Saturday, 2 February 2013
Derby - better in the seventies
We visited Derby the other day. We don't go there often because we're not city folk, but every now and then a reason seems to pop up from that deep well of old habits we all have to live with.
It was a reasonable day for January, but both my wife and I had the same thought as we walked round the city centre. My wife put it like this - Derby was better in the seventies than it is today.
Not that it was ever overflowing with appeal, but many of the the big name stores have emigrated to a huge retail shed called Westfield where presumably people go to forget. I can't think of any other reason they would go there.

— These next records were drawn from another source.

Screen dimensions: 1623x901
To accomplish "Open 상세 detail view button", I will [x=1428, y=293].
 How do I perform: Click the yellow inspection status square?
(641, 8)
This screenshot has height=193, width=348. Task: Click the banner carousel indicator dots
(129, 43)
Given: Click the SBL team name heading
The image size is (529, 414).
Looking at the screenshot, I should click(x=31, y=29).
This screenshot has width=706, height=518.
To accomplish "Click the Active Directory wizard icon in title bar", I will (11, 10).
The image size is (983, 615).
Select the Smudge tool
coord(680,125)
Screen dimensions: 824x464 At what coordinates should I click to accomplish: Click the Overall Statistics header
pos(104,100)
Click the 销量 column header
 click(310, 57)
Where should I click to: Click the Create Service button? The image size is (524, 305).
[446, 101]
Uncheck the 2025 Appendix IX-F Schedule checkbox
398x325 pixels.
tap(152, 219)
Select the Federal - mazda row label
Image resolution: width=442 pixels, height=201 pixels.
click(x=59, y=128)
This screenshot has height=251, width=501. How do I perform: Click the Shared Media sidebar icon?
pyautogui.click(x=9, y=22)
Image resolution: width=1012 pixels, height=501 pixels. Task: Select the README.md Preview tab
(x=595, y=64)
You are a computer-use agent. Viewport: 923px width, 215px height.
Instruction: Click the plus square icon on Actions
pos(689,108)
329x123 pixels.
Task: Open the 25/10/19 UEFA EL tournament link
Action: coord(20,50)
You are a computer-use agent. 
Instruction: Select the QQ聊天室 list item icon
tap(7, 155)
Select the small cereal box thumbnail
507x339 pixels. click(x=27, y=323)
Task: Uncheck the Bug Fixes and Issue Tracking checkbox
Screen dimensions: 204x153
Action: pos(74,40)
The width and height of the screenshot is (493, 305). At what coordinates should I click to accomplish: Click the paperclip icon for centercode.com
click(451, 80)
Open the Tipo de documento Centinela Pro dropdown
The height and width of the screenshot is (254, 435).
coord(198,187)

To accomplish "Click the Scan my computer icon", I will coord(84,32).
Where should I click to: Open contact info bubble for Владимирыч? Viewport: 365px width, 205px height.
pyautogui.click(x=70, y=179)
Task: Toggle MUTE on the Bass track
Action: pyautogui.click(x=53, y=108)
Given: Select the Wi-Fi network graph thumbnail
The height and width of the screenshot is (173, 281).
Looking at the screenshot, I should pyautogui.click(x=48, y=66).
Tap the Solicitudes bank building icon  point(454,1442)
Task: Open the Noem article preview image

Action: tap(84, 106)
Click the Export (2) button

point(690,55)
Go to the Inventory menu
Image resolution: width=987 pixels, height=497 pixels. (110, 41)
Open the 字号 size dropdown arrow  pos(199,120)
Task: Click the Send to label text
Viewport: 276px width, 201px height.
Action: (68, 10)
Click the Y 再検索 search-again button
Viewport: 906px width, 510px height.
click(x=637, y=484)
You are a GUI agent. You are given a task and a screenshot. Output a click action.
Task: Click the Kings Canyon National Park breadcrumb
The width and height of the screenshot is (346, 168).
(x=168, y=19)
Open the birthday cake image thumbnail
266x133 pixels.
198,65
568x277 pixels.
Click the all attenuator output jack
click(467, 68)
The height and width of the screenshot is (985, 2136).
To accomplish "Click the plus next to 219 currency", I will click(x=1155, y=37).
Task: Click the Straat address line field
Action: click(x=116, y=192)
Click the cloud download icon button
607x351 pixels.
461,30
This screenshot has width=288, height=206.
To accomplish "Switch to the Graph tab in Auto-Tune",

What do they hope to forget? I think they go to Westfield to forget the real world. Inside you could be almost anywhere. There are no distinguishing features, nothing to think about beyond the safe, sterile and utterly undemanding world of the mall.
Outside Westfield it isn't too bad as cities go - which in my book means dire, but dire to a familiar pattern. Yet on this occasion I sensed something more than the usual dose of dire. What it was, I'm not sure, but it felt like decay mingled with a whiff of corruption.
The most prosperous-looking building is the newly renovated council house pictured above, recently refurbished at a cost of £32 million. There is nothing wrong with that as far as I know, but it give a certain flavour of dichotomy - a dichotomy not quite in tune with the healthy exercise of political power.
The city looks shabby and the new council house makes it worse by oozing an aura of money and petty power. In and around the old shopping areas such as Victoria Street and St Peter's Street, imposing buildings from Victorian and Edwardian times are no longer imposing. Ground floors plastered with tacky frontage, upper stories left forlorn.
Planning seems to have been haphazard for decades - at least in an aesthetic sense. Making the best of what you inherit and adding to it with a sense of style - there is none of that. With Derby it is more like random enthusiasms and money-grubbing deals betrayed by their lack of harmony.
City centres aren't as central as they once were with respect to the life of the average citizen. There's no positive draw to Derby's and I don't see how in the coming decades, this will change. It's not just a question of overt prosperity with city centres, but of size, function, ambience and even civic charm.
As ever we were glad to leave. We'll go again of course - we've known Derby for almost sixty years and I think both of us would prefer to be more positive about the old place. But our few visits are more habit now than anything else.